Orthochristian – 11/3/18
On the second Sunday of Great Lent, the Divine Liturgy was celebrated at the site of an ancient Crimean cave monastery for the first time in 500 years, reports the Diocese of Simferopol and Crimea.
The cave monastery, located in the center of the Heraclean Peninsula, functioned from the middle of the 13th century until the middle of the 15th century.
The Divine Liturgy was celebrated by the community named in honor of St. Gregory Palamas, formed with the blessing of His Eminence Metropolitan Lazarus of Simferopol and Crimea in 2016. The community is pastored by Fr. Alexander Leonov of the nearby Church of the Reigning Icon of the Mother of God.
The community of St. Gregory decided to celebrate their patronal feast at the site of their future church at SarandinakinaBalka, near a cave church which was part of the ancient cave monastery complex. It was decided not to serve in the cave church itself, as rock debris periodically falls from its vaults, but in a tent church erected nearby. A portable altar was erected inside the tent-church. An antimens with relics of the holy Royal Martyrs was provided by the Archpriest Alexei Petrenko of the Cathedral of the Royal Passion-Bearers on Red Hill, and the Eucharistic set was donated by a group of faithful.
The service passed without rain, despite the forecast. All communed of the Holy Mysteries and the mood was joyful and blissful. As soon as Fr. Alexander said the dismissal, the wind picked up and it began to rain.
The monastery cave complex is located on the outskirts of Byzantine Cherson. It was cut down into the steep rocky slopes of SarandinakinaBalka, and consisted of three blocks: liturgical, burial-memorial, and economic. The liturgical block is represented by the church.
The funeral-memorial unit included seven ossuaries, underground burials, and a room for the funeral service. The economic complex consisted of a large basement, a winery, a refectory, and a kitchen. The monks’ labor mainly focused on their urgent needs. They produced wine from the grapes that grew on the slopes.
Judging by ceramics found on site, the monastery seems to have been in use from the mid-13th to mid-15th centuries.
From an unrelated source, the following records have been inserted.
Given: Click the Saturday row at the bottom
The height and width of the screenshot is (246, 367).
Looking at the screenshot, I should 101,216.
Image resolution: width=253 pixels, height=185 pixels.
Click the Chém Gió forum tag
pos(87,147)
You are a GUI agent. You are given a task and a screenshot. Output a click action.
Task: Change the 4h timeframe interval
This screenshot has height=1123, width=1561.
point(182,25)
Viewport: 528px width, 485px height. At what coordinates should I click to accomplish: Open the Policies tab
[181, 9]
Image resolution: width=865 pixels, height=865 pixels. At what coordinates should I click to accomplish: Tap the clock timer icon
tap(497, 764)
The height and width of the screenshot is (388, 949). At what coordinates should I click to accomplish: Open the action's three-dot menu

The internal organization of the monastic community has all the signs of a lavra: a single center, including a church, refectory, kitchen, basement with a cistern, a winery, and a free-standing cave-hesychasterion. The hesychast way of life was popular in 14th-century Chersonese monasticism due to the victory of Palamite theology in the Orthodox Church and the penetration of the hesychastic ideal into Cherson.